If Piti Disyatat’s Q4 prediction is true, South-east Asia’s second-largest economy will avoid a technical recession

    • BOT deputy governor Piti Disyatat expects headline inflation to rebound into positive territory by March or April.
    • BOT deputy governor Piti Disyatat expects headline inflation to rebound into positive territory by March or April. PHOTO: REUTERS
    Published Tue, Jan 6, 2026 · 08:35 PM

    [BANGKOK] Bank of Thailand (BOT) deputy governor Piti Disyatat on Tuesday (Jan 6) said that the nation’s economic growth is expected to turn positive in the fourth quarter of 2025, though he added that policymakers need to be judicious about making further rate cuts.

    “We expect the fourth-quarter (gross domestic product) to be positive quarter on quarter… it (better) tells you its near-term momentum,” Piti told the Reuters Global Markets Forum, adding that he expects Thailand to meet its annual growth forecast of 2.2 per cent for 2025.

    If Piti’s Q4 prediction comes to fruition, South-east Asia’s second-largest economy would avoid a technical recession, after the economy shrank by 0.6 per cent in Q3, its first contraction in 11 quarters.

    The BOT expects growth momentum to moderate to 1.5 per cent this year, before picking up to 2.3 per cent in 2027.

    Piti also said that he expects headline inflation to rebound into positive territory by March or April 2026.

    Thailand’s December annual inflation print, due on Wednesday, is expected at minus 0.34 per cent, a Reuters poll indicated.

    Annual headline inflation was negative for the eighth month in a row in November 2025, as the central bank forecast a minus 0.1 per cent print for 2025, before a pickup to 0.3 per cent in 2026.

    In December, the BOT lowered rates for the fifth time since October 2024 to 1.25 per cent, for a total reduction of 125 basis points. Market participants expect at least one more reduction in February, indicated London Stock Exchange data.

    “Very judicious”

    Piti said that the BOT would robustly use its “remaining ammunition” to address shocks to the economy that could come from tightening global financial conditions, a deterioration in global markets or a further slowdown in domestic demand.

    “We are already running low on the policy space (and) have to be very judicious in using that room when the impact is most needed,” he added.
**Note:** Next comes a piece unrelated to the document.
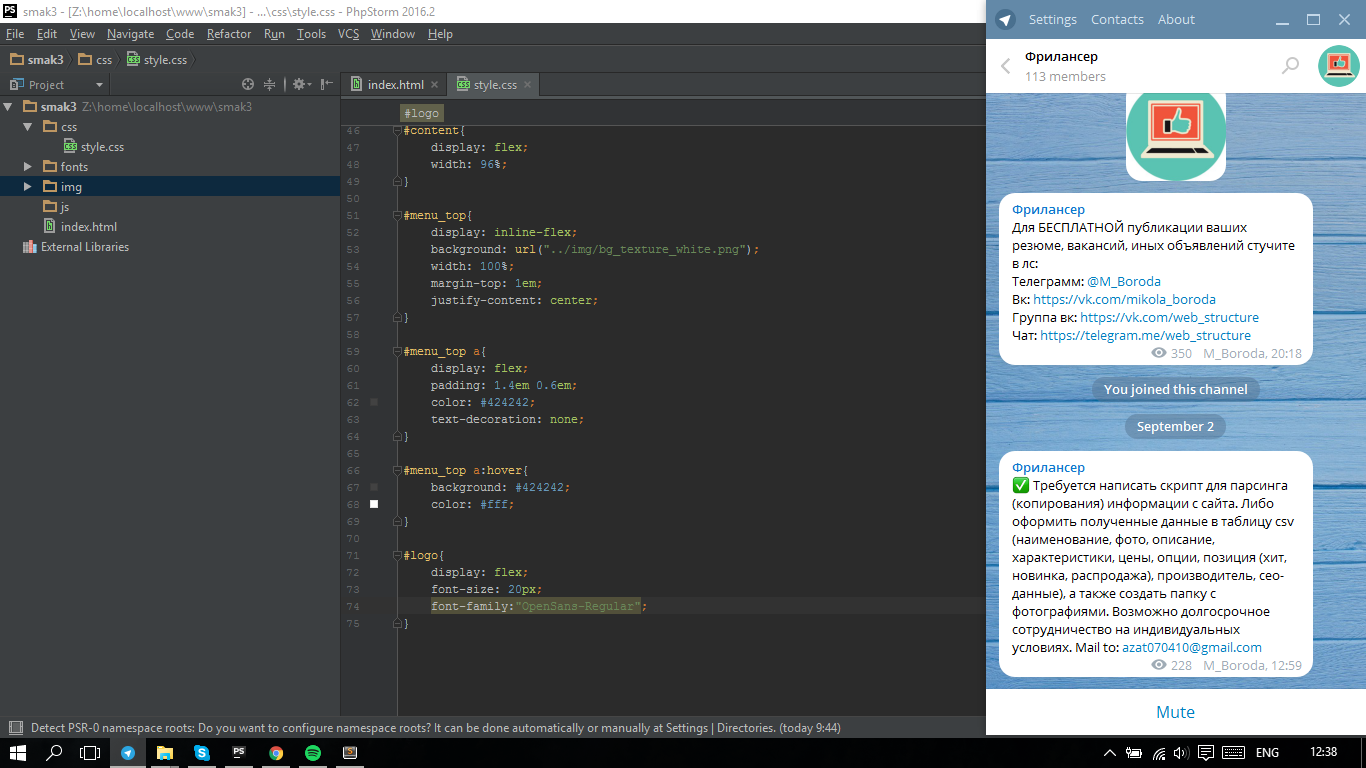Viewport: 1366px width, 768px height.
Task: Click the Mute button in the Telegram channel
Action: click(1175, 712)
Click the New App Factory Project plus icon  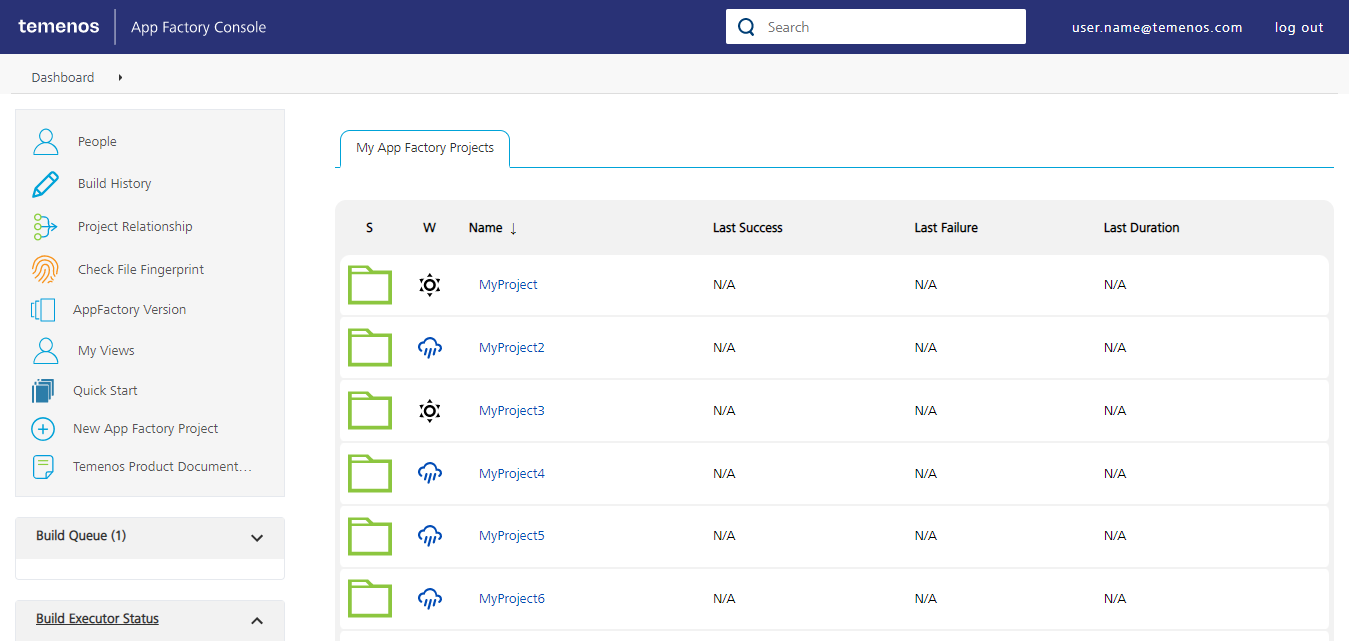tap(43, 429)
    The baht emerged as Asia’s second-best-performing currency, with an 8 per cent surge in 2025.

    A volatile baht has added to the headwinds, which have come from US tariffs, Thailand’s high household debt, a border conflict with Cambodia and political uncertainty ahead of a February election.

    That volatility prompted the central bank to intervene heavily in the currency market in the second half of 2025, but Piti said that the BOT has not targeted specific baht levels.

    “Our main focus is to make sure (baht) volatility is not excessive, and doesn’t get too driven by non-fundamental factors,” he noted.

    In addition, the Thai Ministry of Finance is considering a tax on online gold transactions, along with measures to limit trading volumes by the biggest players to contain the currency’s rapid moves.

    Traders have opposed these measures, which they believe will reduce Thailand’s appeal as a gold trading hub.

    “It’s not like we’re trying to kill off all gold trade. We just try to reduce the amount of gold trading that is excessive in baht,” Piti said, adding that the central bank would instead encourage US dollar-denominated gold trading to reduce the impact on the local currency.

    The BOT expects gold transactions by large traders to equal 50 per cent of the country’s 2025 GDP.

    Gold rallied 64 per cent in 2025, its biggest annual rise in 46 years, boosted by geopolitical tensions and US rate-cut expectations.

    Markets now expect the precious metal to hit US$5,000 per ounce in 2026, implying an upside of nearly 16 per cent from its Dec 31 close. REUTERS

    Decoding Asia newsletter: your guide to navigating Asia in a new global order. Sign up here to get Decoding Asia newsletter. Delivered to your inbox. Free.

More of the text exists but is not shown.